Lesetext:

---+---

Es könnte nun der oberflächlichen Betrachtung scheinen, dass hier nur dasselbe wie von Schopenhauer gesagt ist, der auch Raum und Zeit als das principium individuationis in Anspruch nimmt; jedoch waltet zwischen seiner und meiner Auffassung die Grundverschiedenheit ob, dass bei Schopenhauer Raum und Zeit nur Formen der subjectiven Gehirnanschauung sind, mit denen die (erkenntnisstheoretisch) transcendente Realität gar nichts zu schaffen hat, dass für ihn also die ganze Individuation ein bloss subjectiver Schein ist, dem ausserhalb des Hirnbewusstseins keine Wirklichkeit entspricht.[258]

Nach meiner Auffassung dagegen sind Raum und Zeit ebensowohl Formen der äusseren Wirklichkeit als der subjectiven Hirnanschauung, freilich nicht Formen des (metaphysisch-) transcendenten Wesens, sondern nur seiner Thätigkeit, so dass die Individuation nicht bloss eine Scheinrealität für das Bewusstsein, sondern eine Realität, abgesehen von allem Bewusstsein, hat, ohne doch darum Vielheit der Substanz zu bedingen.

---+---

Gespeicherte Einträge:

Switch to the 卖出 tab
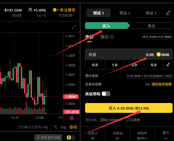[x=151, y=26]
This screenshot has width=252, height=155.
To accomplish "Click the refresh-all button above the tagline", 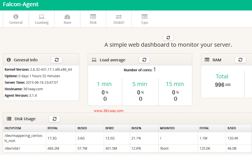I will [x=168, y=38].
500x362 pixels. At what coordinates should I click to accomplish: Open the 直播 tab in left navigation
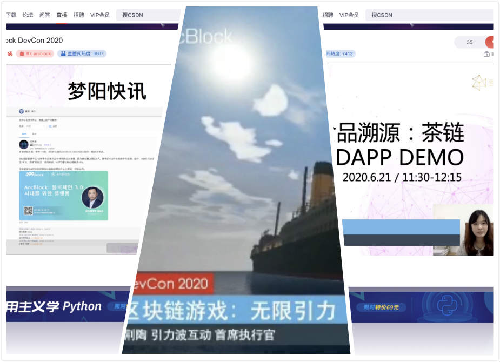[62, 15]
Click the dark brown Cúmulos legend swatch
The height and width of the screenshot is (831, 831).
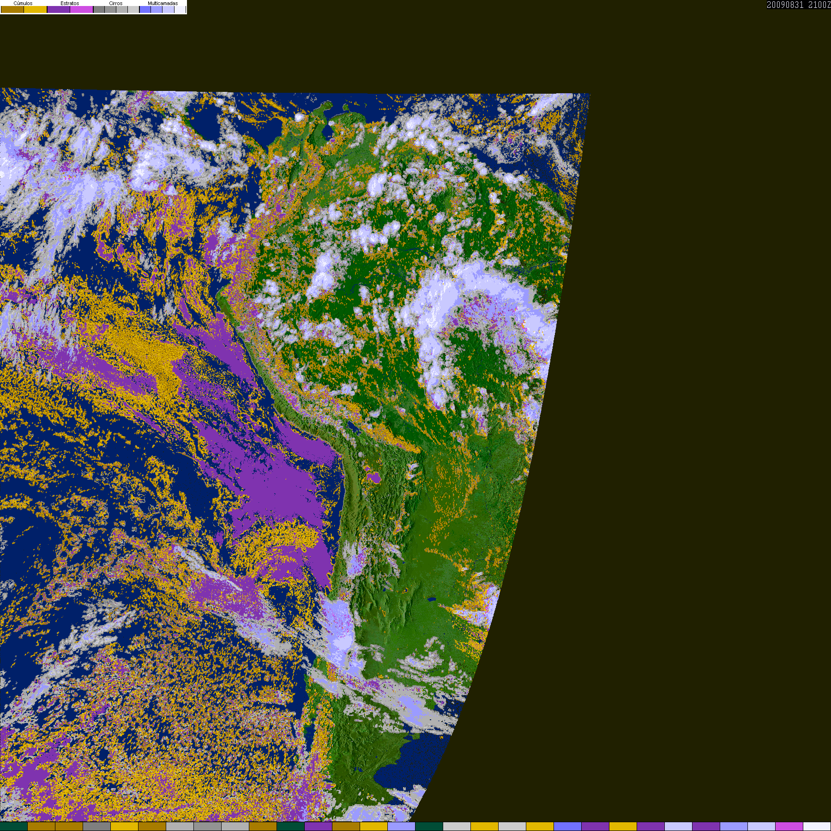click(x=12, y=10)
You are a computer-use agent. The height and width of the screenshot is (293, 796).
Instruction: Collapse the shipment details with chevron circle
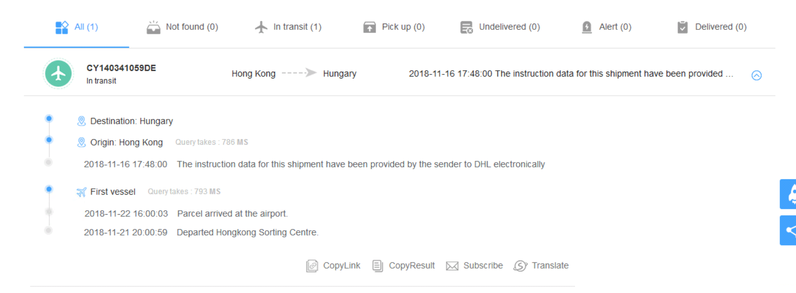757,75
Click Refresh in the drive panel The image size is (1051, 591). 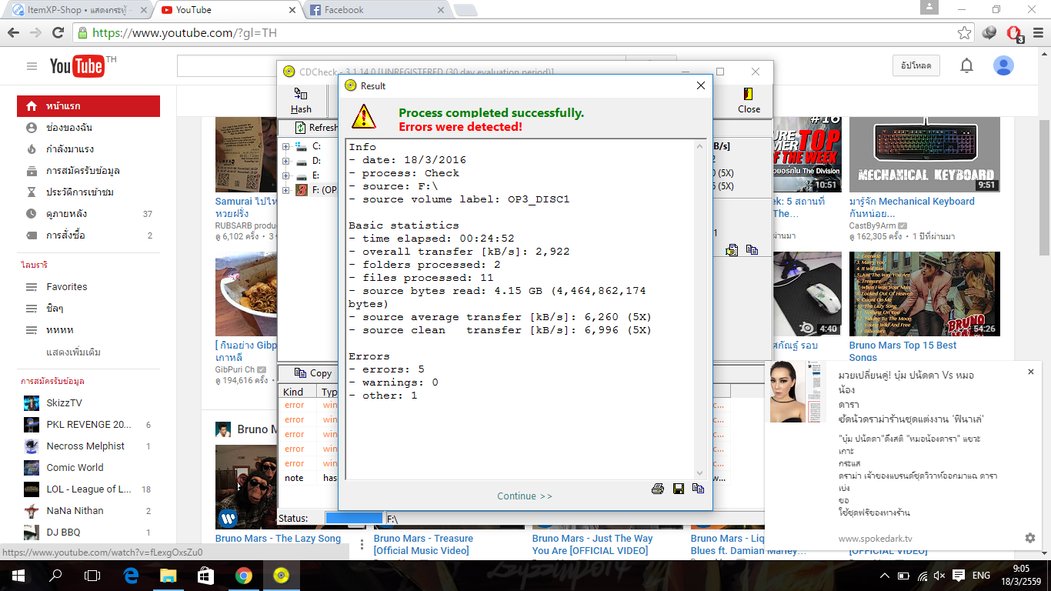317,128
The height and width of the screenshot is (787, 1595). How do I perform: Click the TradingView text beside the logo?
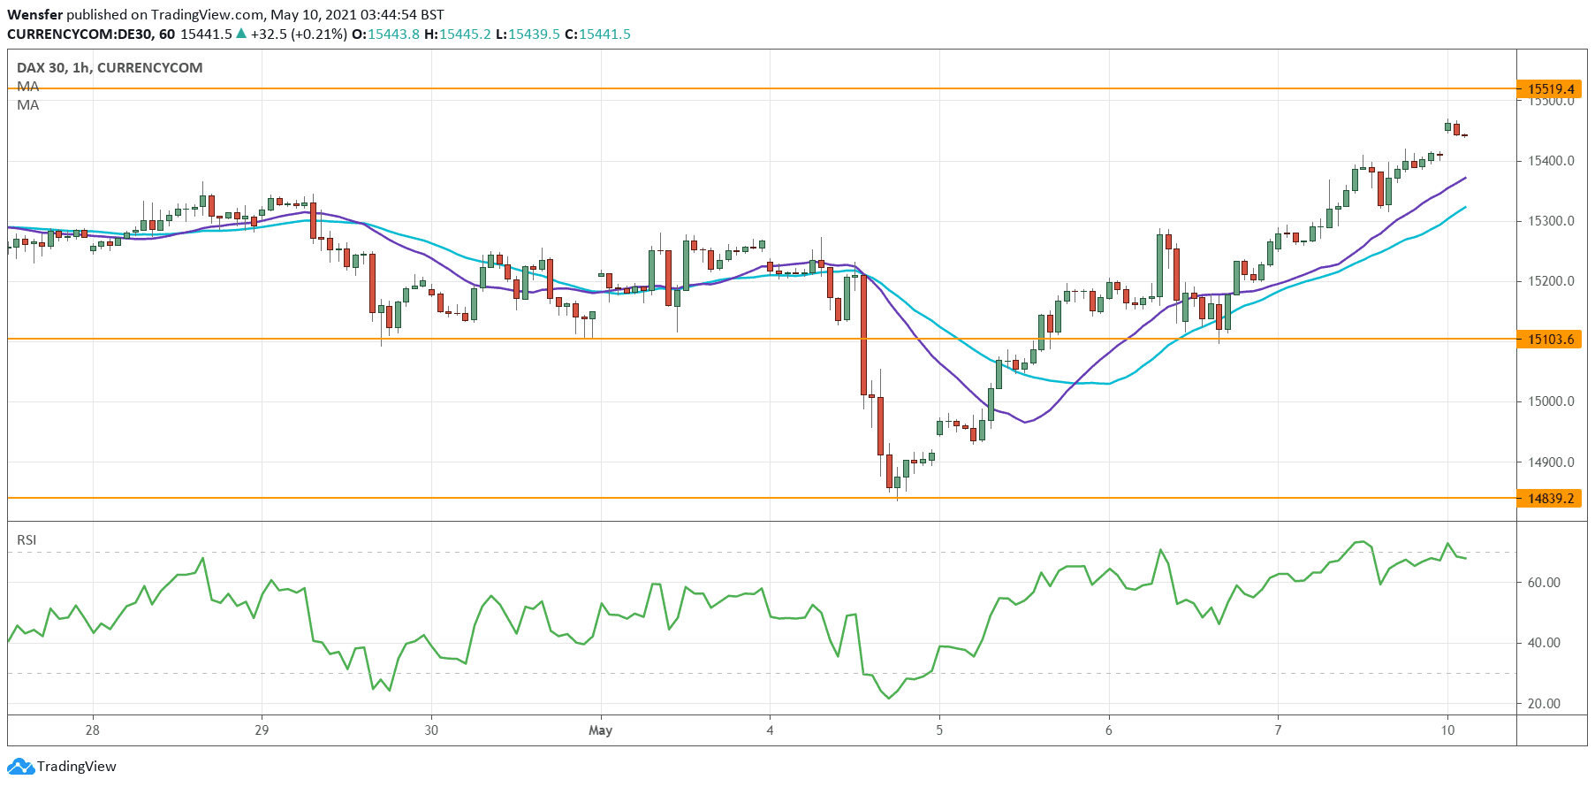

---+---

Arbeitsauftrag: Was sind Raum und Zeit laut dem Lesetext bei Schopenhauer? Die Datensätze spielen hierfür keine Rolle.

Antwortfeld: Nur Formen der subjectiven Gehirnanschauung.